おはようございます。今日は雨上がり、気温は上がってきそうです。
さて、先週末、東京で行われた過活動膀胱の新薬における講演会に参加してきました。
土曜日の午後、診療終了後に新幹線で向かい、講演会開催時間15分前に何とか間に合いました。
今回の研究会は過活動膀胱の新しい薬である‘β3-アゴニスト’についてでありました。
もともと、膀胱平滑筋には、自律神経の中の交感神経における受容体:β受容体が存在しています。
おしっこをためるとき(蓄尿時)に交感神経から出たノルアドレナリンという物質が受容体に作用して、筋肉をゆるめ、膀胱に尿が十分ためれるようにします。
β受容体には、β1・β2・β3という、3種類があり、それぞれに割合は種差で違うのですが、人の場合β3受容体がほとんどであることがわかっています。
また、心臓や気管といった体全体さまざまなところにもβ受容体は存在しますが、こちらは主にβ1・β2受容体であり、
β3受容体に特化したアゴニストがあれば、膀胱に選択性の高いお薬になります。
では、なぜ、β3アゴニストが‘過活動膀胱’に効果を示すのでしょう?
講演会の内容を聞いて正直‘??’です。
そもそも、実は過活動膀胱の原因はよくわかっておりません。
通常膀胱が尿により伸展されると、尿意は脊髄を通って脳に刺激が行きます。
まだ、トイレに行かない場合、大脳は脳幹の部分にある排尿させる部分である橋排尿中枢という部分に抑制の指令を出します。
また膀胱の伸展により、脊髄にある部分を刺激して、その刺激は下腹神経という神経を刺激します。下腹神経は交感神経であり、膀胱・尿道に作用して、膀胱を拡張できるように、また尿道を収縮させ、もれのないように尿をためるようにします。
あるとき、排尿しようとした時は、大脳からの橋排尿中枢への抑制刺激が取れ、排尿中枢から精髄を通って、骨盤神経という副交感神経が膀胱に作用して、膀胱を収縮させます。また下腹神経への刺激はなくなり尿道は拡張してスムーズな排尿に移行します。
おしっこをためる・排尿するとはかなり複雑なメカニズムになっています。
過活動膀胱は突然起こる耐えがたい尿意(尿意切迫感)を持つ病気であり、通常頻尿を伴うと定義されています。
この尿意切迫感がなぜ起こるのか?最近までは、今までに発売されている副交感神経から出されるアセチルコリンをブロックする薬(抗コリン剤)がよく効くため、膀胱の上皮に過剰に産生されたアセチルコリンがC線維という神経を刺激して起こるのではないかと言われていました。

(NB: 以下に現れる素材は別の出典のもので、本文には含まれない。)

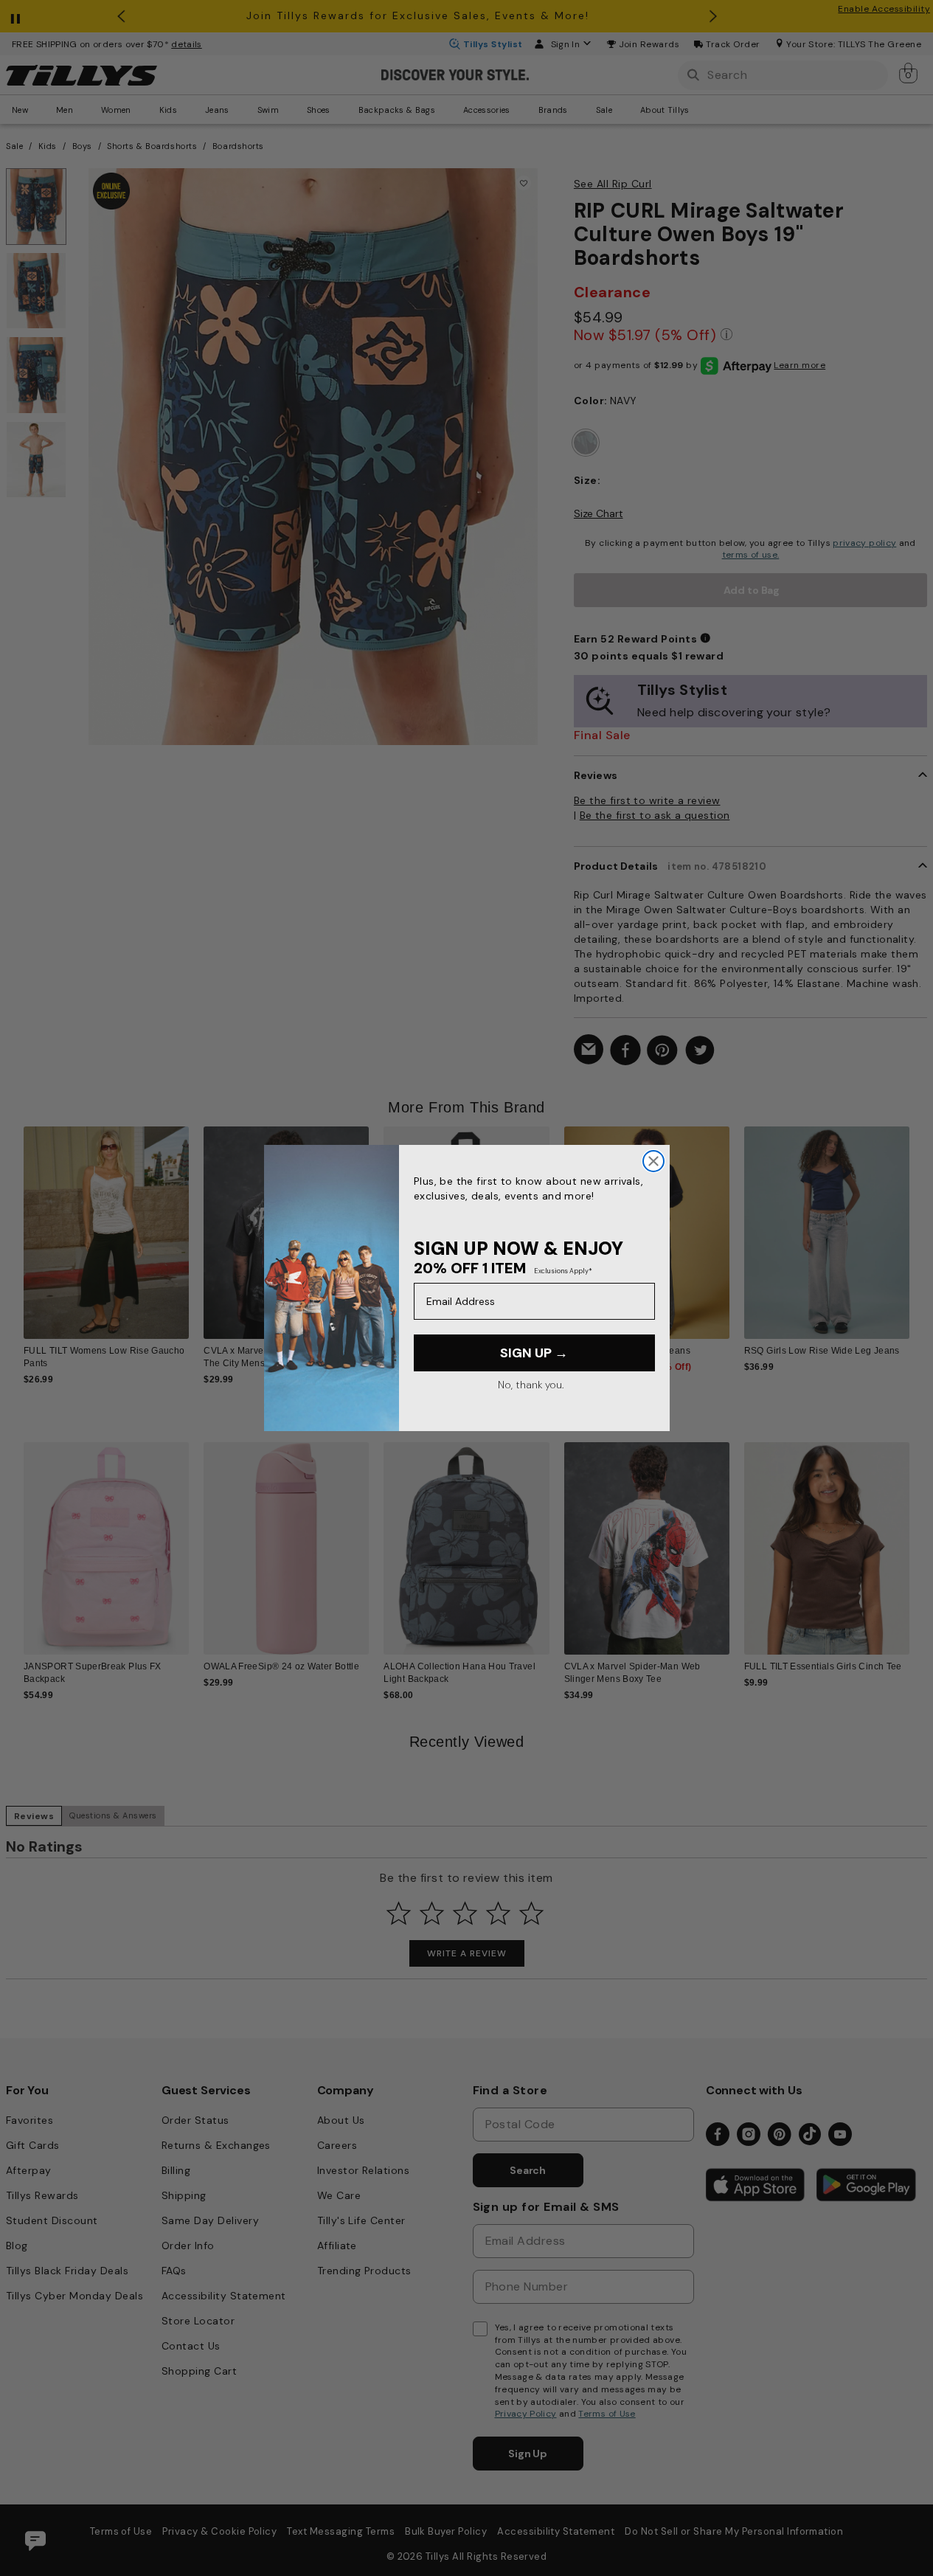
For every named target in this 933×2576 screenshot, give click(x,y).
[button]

今回はβ3アゴニスト、蓄尿時に膀胱をゆるめて拡張させそうだということはわかります。そのため、脳梗塞など大脳からの橋排尿中枢への抑制が効きづらい人には、効果は出るかなと思いますが、
それ以外原因不明の特発性過活動膀胱への効果は理論上ははっきりしません。
講演会では、過活動膀胱の患者さんは膀胱の全体ではなく一部分の平滑筋が異常収縮(micro motion)を起こし、それがトリガーになって尿意切迫感を起こすのではといわれていましたが、正直かなり苦しい説明ですよね。
今後の証明としては、尿意切迫感の考え方が変わるかもしれませんね。ただ、実際の治験データでも排尿回数はもちろん尿意切迫感もプラセボに比べて有意に改善しているようです。
ただ、今後使用していくうちにいろいろなことがわかってくるのかなというのが率直な感想です。
また、β3アゴニストは日本で開発され、全世界に先駆けて承認された日本ブランドの薬です。とても応援したいと思いますが、やはり世界初というのにはかなり制約を設けています。
しばらくの間は専門医が使用すべきとも取れましたので、一般内科の先生方にはしばらくの間はご使用を控えてもらえるように、メーカー側からも発信してもらいたいものです。
講演会終了後、懇親会が行われ、いろいろな先生方と有意義な会合を持つことができとてもうれしかったです。
終了後実は初めて、部屋に入ったのですが、そこから見える東京タワーがすごくきれいでした。